CVPR Keynote w/ Ashok Elluswamy - 2023-08-20

Back in August of last year Ashok Elluswamy, Tesla’s Director of Autopilot Software, gave an in-depth presentation on Autopilot & FSD Beta. I found this presentation extremely informative and took some notes that I wanted to share with you all. You can find the full presentation here.

Current hardware configuration
- 144 TOPS of compute onboard
- 360 FOV
- 36 FPS
- No radar or ultrasonics used in SW
- No HD maps
“Classical” drivable space
- Image-space segmentation method, pretty standard in industry for mapping out drivable space
- Every pixel is mapped out whether it is drivable or not drivable, hope is the planning stack can use this information to map a route
- These predictions are in image space in UV values
- In order to navigate the world in 3D the car needs to have predictions in 3D space so it can build physical models of interaction and handle driving tasks
- Going from image space to 3D space when doing pixel segmentation can produce unnecessary artifacts or noise
- Few pixels at horizon can have huge influence depending on how Tesla transfers from image space to 3D space (cannot have this)

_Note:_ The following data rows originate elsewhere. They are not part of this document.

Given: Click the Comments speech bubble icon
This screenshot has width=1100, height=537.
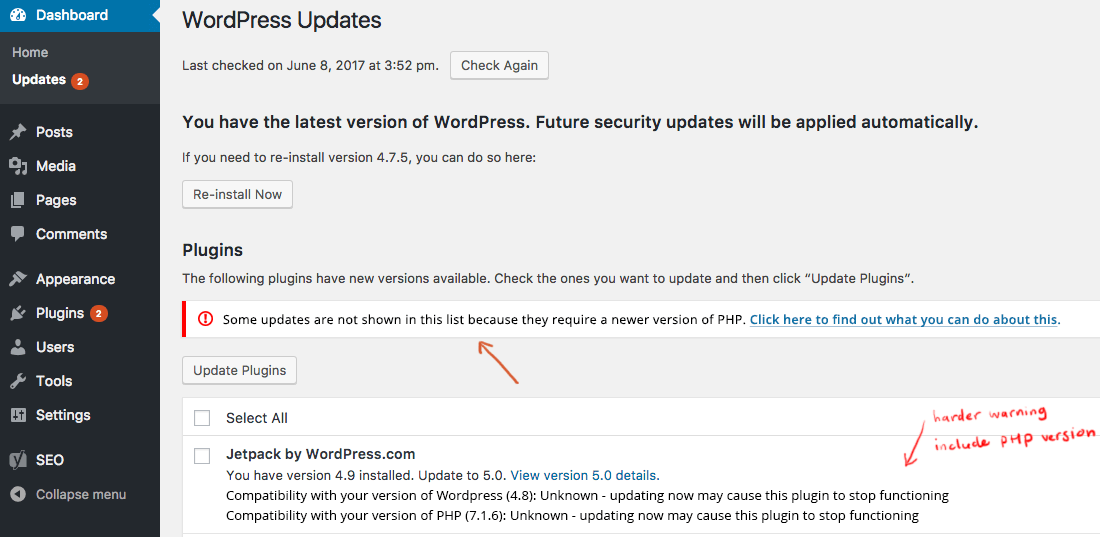Looking at the screenshot, I should pos(18,234).
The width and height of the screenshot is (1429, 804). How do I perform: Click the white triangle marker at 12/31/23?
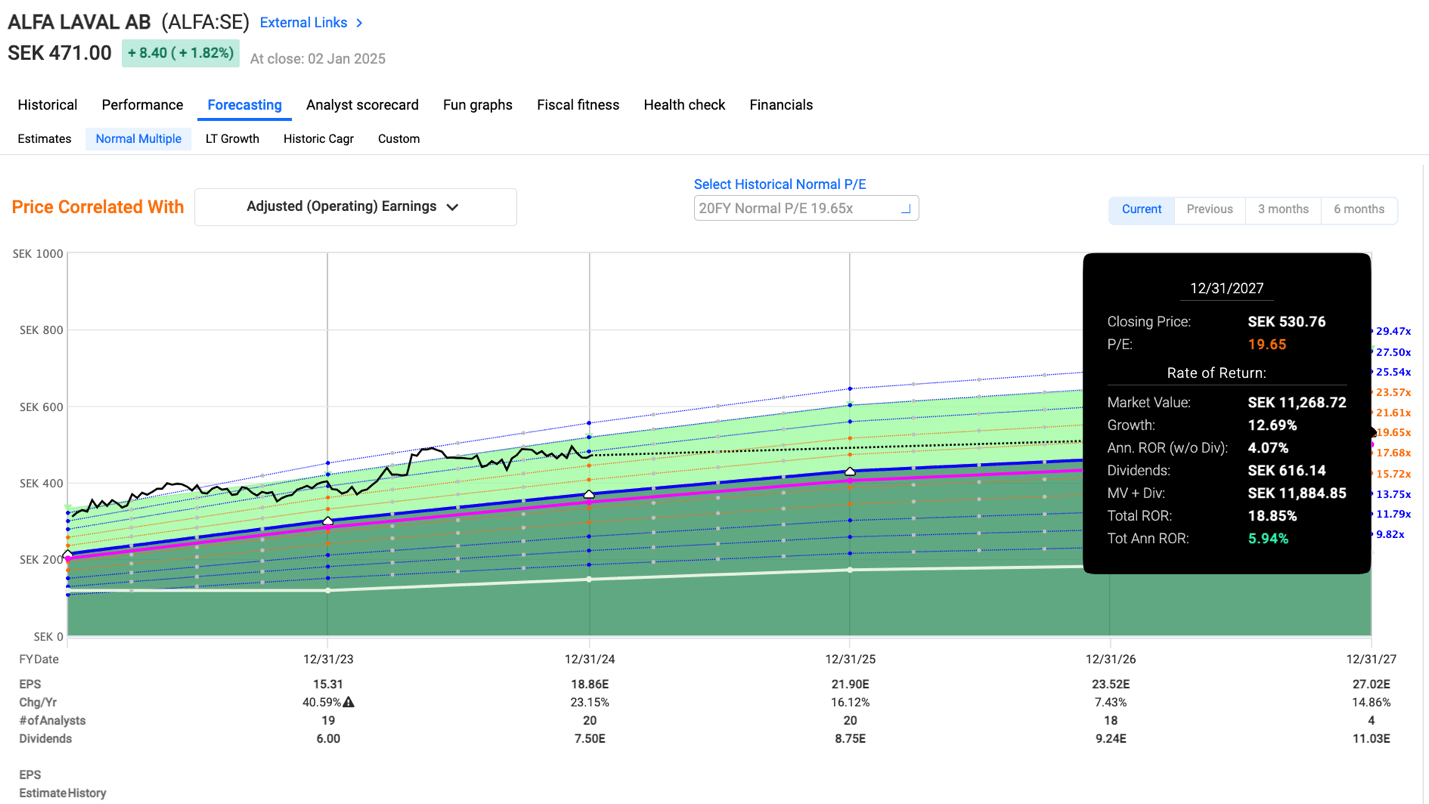(x=328, y=521)
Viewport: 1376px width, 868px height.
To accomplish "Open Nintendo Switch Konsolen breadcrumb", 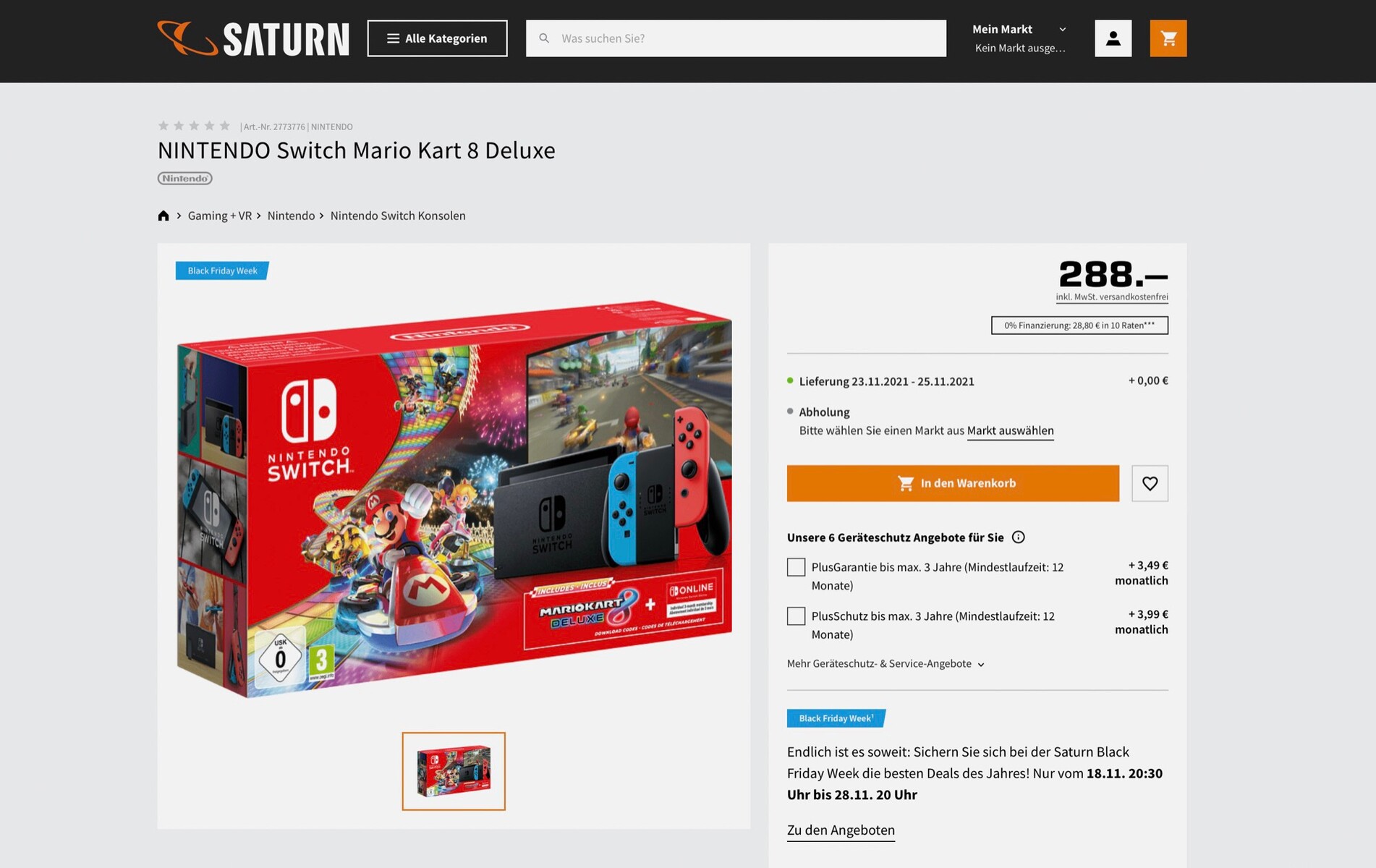I will 398,216.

- Not a fundamental limitation this is just a limitation of this representation
- Does not provide full 3D structure of the scene, very much 2D
Dense Depth
- A different way to model general obstacles is dense depth
- In this task you can make the network predict depth on a per pixel basis, every pixel produces a depth value
- Even though the depth maps look pretty when visualized in color space, the challenge comes when you use depth to un-project the rays into 3D points & visualize those 3D point clouds
  - Close up they look fine and detailed however at distance they lack the appropriate detail resolution to make intelligent predictions
  - Inconsistent results locally so walls for example wouldn’t be straight lines (curving, etc.)
  - Things close to the horizon are represented by very points so creates challenge for planning stack when planning around obstacles
  - Depth maps are produced on the image plane on a per camera basis which makes it challenging to produce a single, consistent 3D space around the car
  - Since depth maps are typically modeled as regression targets it is hard to predict through occlusions and also at boundaries due to the properties of the networks can smoothly change (ex vehicle to the background) which creates unnecessary artifacts / noise in 3D space
Occupancy Networks
- Image-space segmentation & dense depth maps are not sufficient for obstacle planning because 2D, do not work through occlusions, worse at distance
- Occupancy networks take in all the 8 camera streams of input and produces a single, consistent volumetric occupancy around the car
- Voxel - A point in 3D space
- Every voxel or location around car the network produces whether the voxel is occupied or not
- Produces a probability of the voxel being occupied or not
- Takes all 8 cameras and produces a single volumetric output, there is no stitching of independent predictions to produce this
- The networks do all the internal sensor fusion to produce the single consistent output space
- These networks produce both static occupancy (trees, walls, etc.) as well as dynamic occupancy (vehicles, debris, etc.)
- Since the output space is directly in 3D, we can predict things through occlusions (ex. presence of curb even when a car is in the way)
- This approach is extremely memory and compute efficient because it allocates resolution where it really matters
  - Almost uniform resolution throughout the volume that is relevant for driving
- Runs in 10ms on current FSD hardware, runs at 100Hz which is much faster than what the cameras run at
- High level network architecture
  - Images captured by camera are normalized
  - Images are then fed into state of the art of image backbone architectures (Regnets & BiFPNs) to extract image features (can be swapped w/ state of the art architecture such as cbpr2022)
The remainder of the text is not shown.